Writer's picture: Thiago Casarin LucentiThiago Casarin Lucenti

Chapter 29 - Business Finance

Lesson Objective: To understand the various sources of finance available to businesses

 

Where does business financing come from? There are basically three different sources: internal finance, external finance, and equity finance (which is a part of external finance). Let's look into them:


Let's start by looking at Internal Sources of Finance:


Retained Profits (RE):

See Income Statement (p. 247)
See Income Statement (p. 247)

This is the part of the profit of the company that is kept to reinvesting (after paying shareholders' dividends and taxes).

  • Retained profits is a source of finance that can be used by any businesses of all sizes;

  • Retained profits have no costs to the business whatsoever;

  • It can only be used, however, by profitable businesses.

 

Sale of non-current (fixed) assets is another commonly used source of internal finance:

  • A business can sell or rent its assets to raise finance;

  • Businesses sometimes do 'sale and lease back' fixed assets;

  • Such method has no costs to the business and allows it to raise large amounts of finance;

  • It can, however, be disadvantageous: costs of moving, costs of leasing back, and it can be hard to find buyers at the time needed.

  • Some fixed assets are easy to sell (vehicles, buildings) whereas others are hard to sell (specific machines).

 

The use of working capital is also considered a source of internal finance:

As you know, working capital is used to cover short-term expenses of the firm.


Some businesses use this cash balance as a source of finance for different activities.


It needs to be done carefully since it may lead the business to not being able to pay its day-to-day expenses and even possible emergency expenditures (it can lead a business to bankruptcy).


Businesses can choose to reduce their inventory levels as a way to raise finance internally:


It's the concept of opportunity cost:

  • Reducing inventory leads to more capital / money / finance / cash to be invested in any other business activity;

  • Problems of reducing inventory: not being able to meet demand, loss of sales, reputation, market share, idling resources.




Finally, by reducing the amount of trade receivables companies can raise a high degree of finance internally:

  • By shortening credit/payment terms to consumers companies will be bringing in more cash (finance) to the business - it can lead to reduced sales due to competition;

  • Companies can also employ a more efficient system for chasing debtors in order to raise finance from trade receivables.



  • To summarize, internal sources of finance are those that the business can take on themselves without needing to go to external parties;

  • Internal sources of finance do not have direct costs to the business.





We shall now discuss external sources of finance, which can increase the business' debts and liabilities and can be divided into two types (a.k.a.

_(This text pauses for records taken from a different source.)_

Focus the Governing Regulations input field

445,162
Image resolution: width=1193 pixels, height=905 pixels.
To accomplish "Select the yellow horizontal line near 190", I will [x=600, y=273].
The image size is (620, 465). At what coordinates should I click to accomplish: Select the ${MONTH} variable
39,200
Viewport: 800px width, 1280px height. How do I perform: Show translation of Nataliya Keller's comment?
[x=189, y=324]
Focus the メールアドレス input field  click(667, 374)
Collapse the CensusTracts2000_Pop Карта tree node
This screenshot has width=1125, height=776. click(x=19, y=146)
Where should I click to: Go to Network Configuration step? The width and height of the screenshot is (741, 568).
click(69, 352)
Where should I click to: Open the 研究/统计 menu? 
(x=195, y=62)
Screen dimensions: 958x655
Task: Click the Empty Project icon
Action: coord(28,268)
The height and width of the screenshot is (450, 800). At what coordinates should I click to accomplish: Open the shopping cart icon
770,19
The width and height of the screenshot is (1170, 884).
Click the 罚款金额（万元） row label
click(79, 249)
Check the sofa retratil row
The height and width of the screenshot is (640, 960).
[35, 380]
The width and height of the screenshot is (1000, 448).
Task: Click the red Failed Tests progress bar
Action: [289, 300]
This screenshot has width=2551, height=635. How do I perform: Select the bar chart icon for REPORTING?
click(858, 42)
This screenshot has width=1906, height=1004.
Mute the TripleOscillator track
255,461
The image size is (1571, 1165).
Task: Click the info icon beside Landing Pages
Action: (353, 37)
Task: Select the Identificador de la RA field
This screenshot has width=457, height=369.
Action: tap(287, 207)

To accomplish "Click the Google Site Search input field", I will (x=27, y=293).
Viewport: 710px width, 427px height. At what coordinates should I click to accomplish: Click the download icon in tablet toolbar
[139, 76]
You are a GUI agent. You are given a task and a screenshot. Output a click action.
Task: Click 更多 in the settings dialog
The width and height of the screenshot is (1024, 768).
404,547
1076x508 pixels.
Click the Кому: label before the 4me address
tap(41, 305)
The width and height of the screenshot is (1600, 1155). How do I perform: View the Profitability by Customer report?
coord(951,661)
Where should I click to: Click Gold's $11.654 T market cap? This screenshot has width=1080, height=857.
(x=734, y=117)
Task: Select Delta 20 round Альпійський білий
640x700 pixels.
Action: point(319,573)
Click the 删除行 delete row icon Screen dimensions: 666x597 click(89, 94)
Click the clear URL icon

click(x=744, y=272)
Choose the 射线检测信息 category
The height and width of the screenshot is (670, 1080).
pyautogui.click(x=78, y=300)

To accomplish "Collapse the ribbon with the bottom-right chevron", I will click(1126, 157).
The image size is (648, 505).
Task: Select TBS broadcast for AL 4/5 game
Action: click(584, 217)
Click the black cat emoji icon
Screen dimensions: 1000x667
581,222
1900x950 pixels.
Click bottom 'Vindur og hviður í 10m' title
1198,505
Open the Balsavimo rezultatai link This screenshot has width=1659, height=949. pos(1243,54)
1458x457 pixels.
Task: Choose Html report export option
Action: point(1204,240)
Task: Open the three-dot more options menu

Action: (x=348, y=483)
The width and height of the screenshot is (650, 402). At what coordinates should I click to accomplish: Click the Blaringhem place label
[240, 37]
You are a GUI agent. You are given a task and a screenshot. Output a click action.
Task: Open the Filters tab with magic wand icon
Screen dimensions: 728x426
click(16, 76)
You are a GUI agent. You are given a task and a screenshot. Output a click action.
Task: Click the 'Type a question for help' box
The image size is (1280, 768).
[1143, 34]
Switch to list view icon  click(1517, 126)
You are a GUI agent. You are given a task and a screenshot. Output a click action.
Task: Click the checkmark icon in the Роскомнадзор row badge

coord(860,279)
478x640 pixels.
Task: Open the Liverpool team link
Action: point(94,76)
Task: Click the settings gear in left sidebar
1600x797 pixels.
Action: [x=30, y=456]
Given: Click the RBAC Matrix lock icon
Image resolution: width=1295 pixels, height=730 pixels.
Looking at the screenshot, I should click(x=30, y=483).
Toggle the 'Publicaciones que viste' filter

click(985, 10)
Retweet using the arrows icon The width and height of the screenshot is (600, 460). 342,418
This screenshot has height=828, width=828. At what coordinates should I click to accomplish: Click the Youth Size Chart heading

Debt Finance):

  • Short-term external finance include overdraft, trade credit, debt factoring;

  • Long-term external finance include bank loan, hire purchase, leasing, mortgage, debenture, share issue.


 

Overdraft:

  • A 'type of short-term loan';

  • It allows the customer/business to keep on paying its bills even when the account reaches zero;

  • It acts as an emergency;

  • The limit is pre-agreed;

  • It usually carries high interest.





Trade Credit:

The payment terms offered by suppliers to the business - usually businesses want to delay payments to suppliers as much as possible so that they can have less working capital attached to the operations.




However, suppliers will likely try to shorten payment terms:

  • Suppliers usually offer discounts for early payments and businesses using of trade credit will not benefit from those;

  • Suppliers may not agree to deliver goods until payment is made;

  • Businesses that take advantage of trade credit may be required by suppliers to make early payments.



Debt Factoring:

  • The act of selling trade receivables for a discounted price to debt-factoring businesses.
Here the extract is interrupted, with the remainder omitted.